One of the things I love about the landscape in Wyoming is that, in so many places, it is so direct. It can be in-your-face, but subtle at the same time. If it were a person, and please don’t judge me too much for my anthropomorphism, it would be one of those frank, non-assuming, factual people that don’t mince words but also don’t make judgements. It would be a person comfortable in their own skin with a ‘take it or leave it’ attitude. It would not be a person who succumbed to peer pressure. But it would also be very genuine – not one of those people who say what you want to hear, or say one thing to you and another behind your back. I really like Wyoming. It is an honest and forthright type of landscape that is harsh but subtle, obvious but complex.
As we get closer to Thermopolis, the geology gets even more exciting as we start to parallel Cedar Ridge. Bright red Triassic rocks trail along the road for miles. It is a fabulous fold that amazes in its volume and length. We are high in the landscape here before we start the descent into Thermopolis. You can look to the right and see the low, rounded rise of the Owl Creek Mountains off to the right. Off to the left is that superb anticline which lifts those bright red Triassic Chugwater and Jurrasic Sundance formations. Above the bright red rocks, Cretaceous sandstones outcrop in pale greys and whites. It is a diagram of structural geology lifted right out of the drawings of a textbook. It gives me a great thrill because I could not see this going the other way last year (and not just because the site supervisor gave me a lift through lengthy road construction). So not only am I seeing new stuff from a different angle (you get a great view of this from ground level when you ride over the anticline coming into Thermopolis from the north from Worland – which we did last year), but I’m also doing it while riding a fantastic downhill on new pavement with a large shoulder. Yee-ha! It doesn’t take much to get me excited.

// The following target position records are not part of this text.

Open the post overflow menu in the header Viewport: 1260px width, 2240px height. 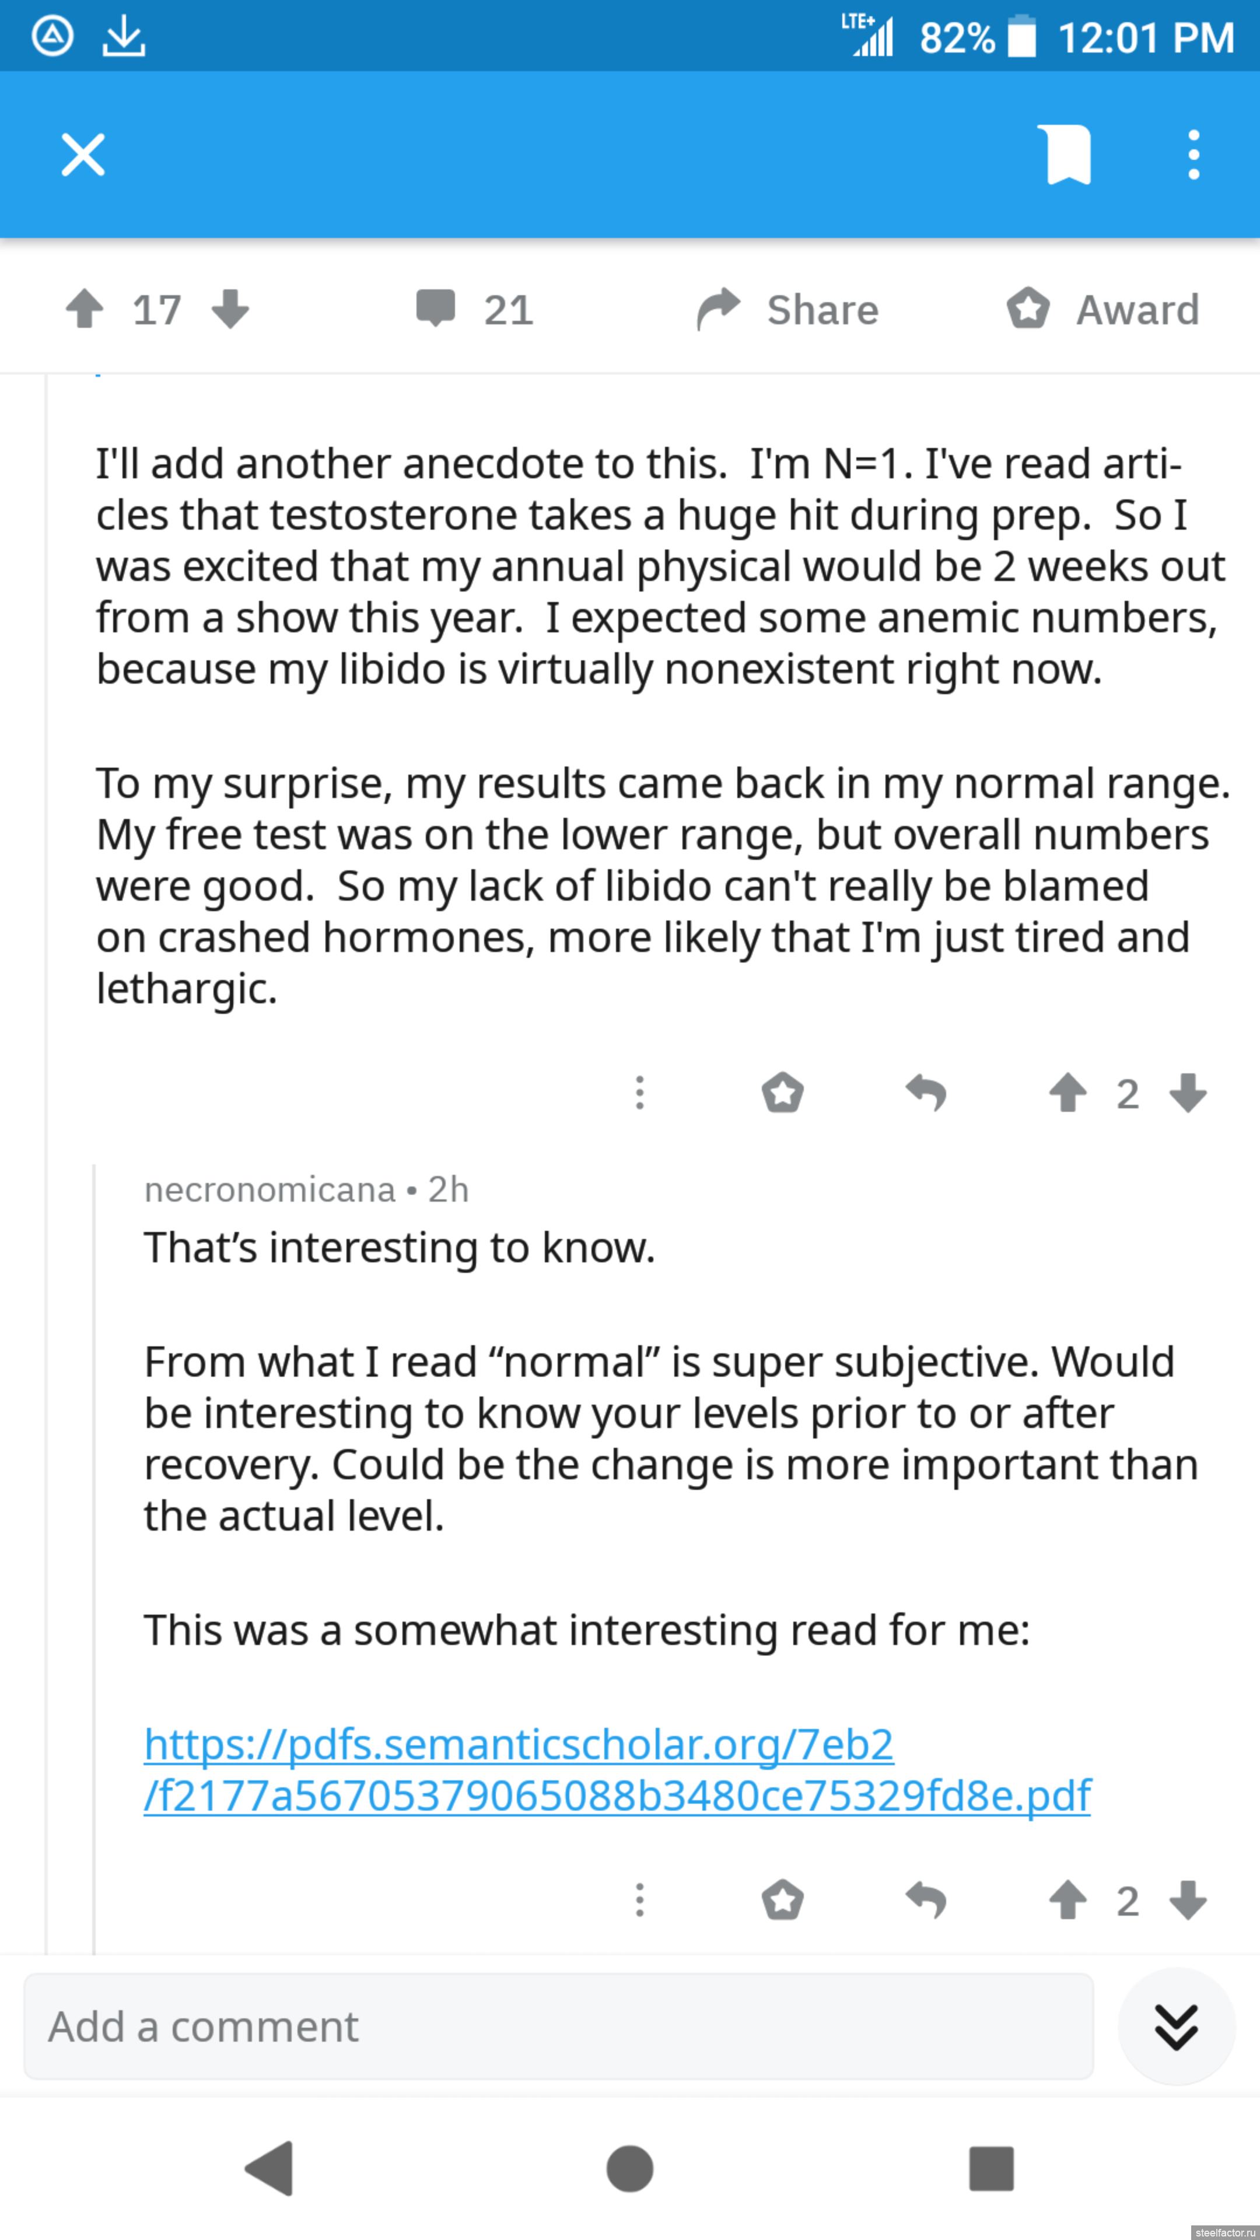1193,155
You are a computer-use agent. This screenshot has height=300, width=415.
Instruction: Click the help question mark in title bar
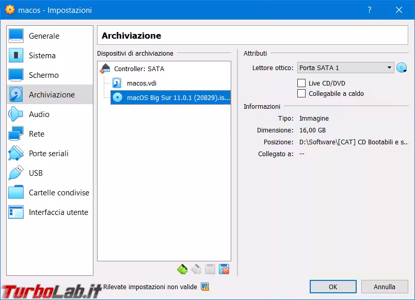tap(370, 10)
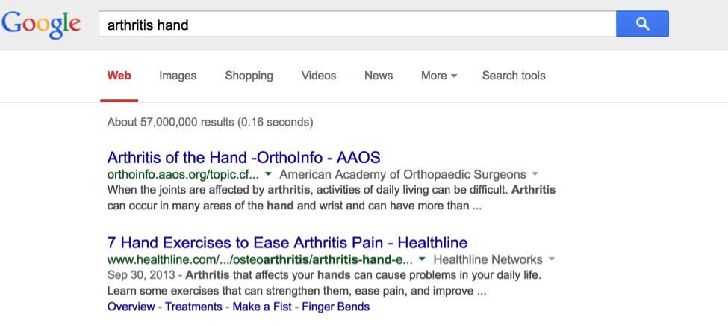Image resolution: width=728 pixels, height=326 pixels.
Task: Expand the More dropdown menu
Action: (439, 76)
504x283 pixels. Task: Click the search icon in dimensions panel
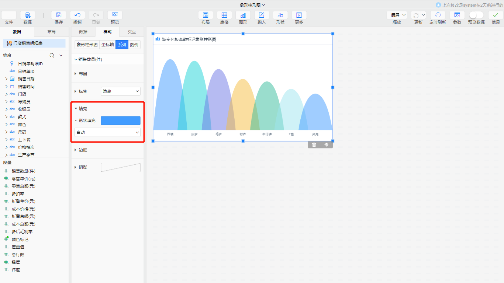(52, 55)
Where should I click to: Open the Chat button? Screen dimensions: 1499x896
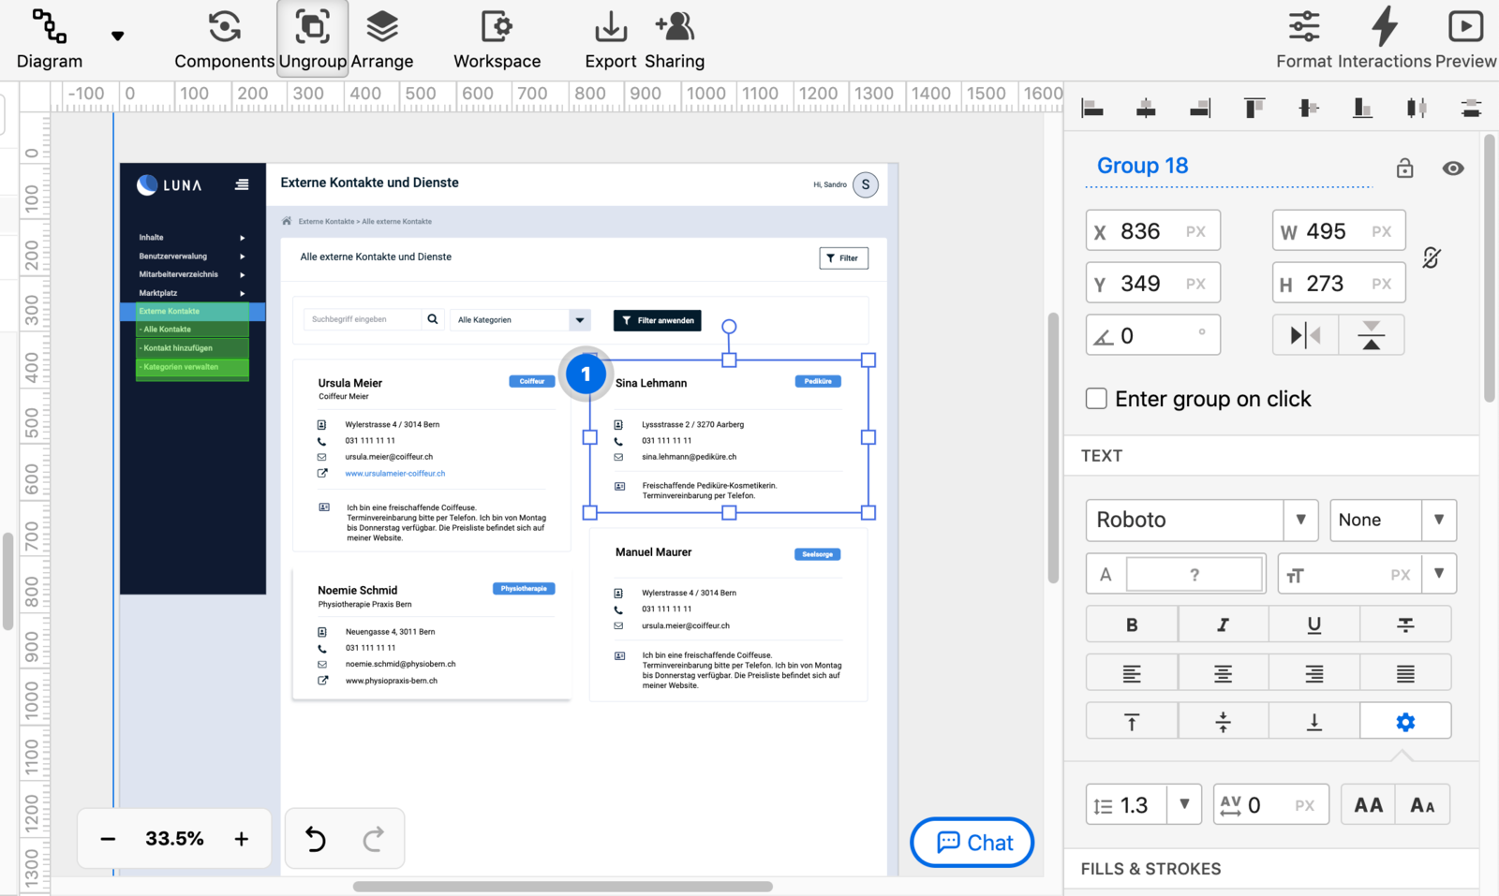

The downhill flings you all the way to the main intersection of downtown Thermopolis. I wasn’t quite sure what to think of Thermopolis last year, and I still don’t know. It feels run-down and neglected in a way. The downtown core is a few blocks long, but it feels like it’s been abandoned for commerce at an interstate exit. Except there is no interstate, and the main highways meet and run straight through downtown. As you head north out of downtown you see a discontinuous line of motels which get progressively younger as you head toward the hot springs. Yet, younger is relative – I think you probably go from the rustic log cabin motor inns from the 1930s up to late 1950s. Similarly, heading south of town, there is a cluster of motels from about the 1950s and 1960s. Then a further blop of newer commerce looks to have sprung up on the far south side of town in the late 1980s or early 1990s. There is a Super 8 and Shopko out there. But it doesn’t look like anything has happened since then, and it looks like most places have never had much of an update. Whatever era in which they were built is the era in which their facades and paint jobs have stayed. It just looks like things have been built but left to bake, freeze and break down in the blasts of wind in a harsh climate. The whole place just feels a bit dishevelled and wind-blown. It speaks of low socio-economic households and a suppression of spirit and progress. I want to like the town, but I just don’t. It is in a spectacular geologic setting. However, even though all of the rocks surrounding town have been uplifted, there is nothing uplifting or upbeat about this town. But it’s a place to lay my head and restock food and water, and sometimes, that’s all a touring cyclist really needs anyway.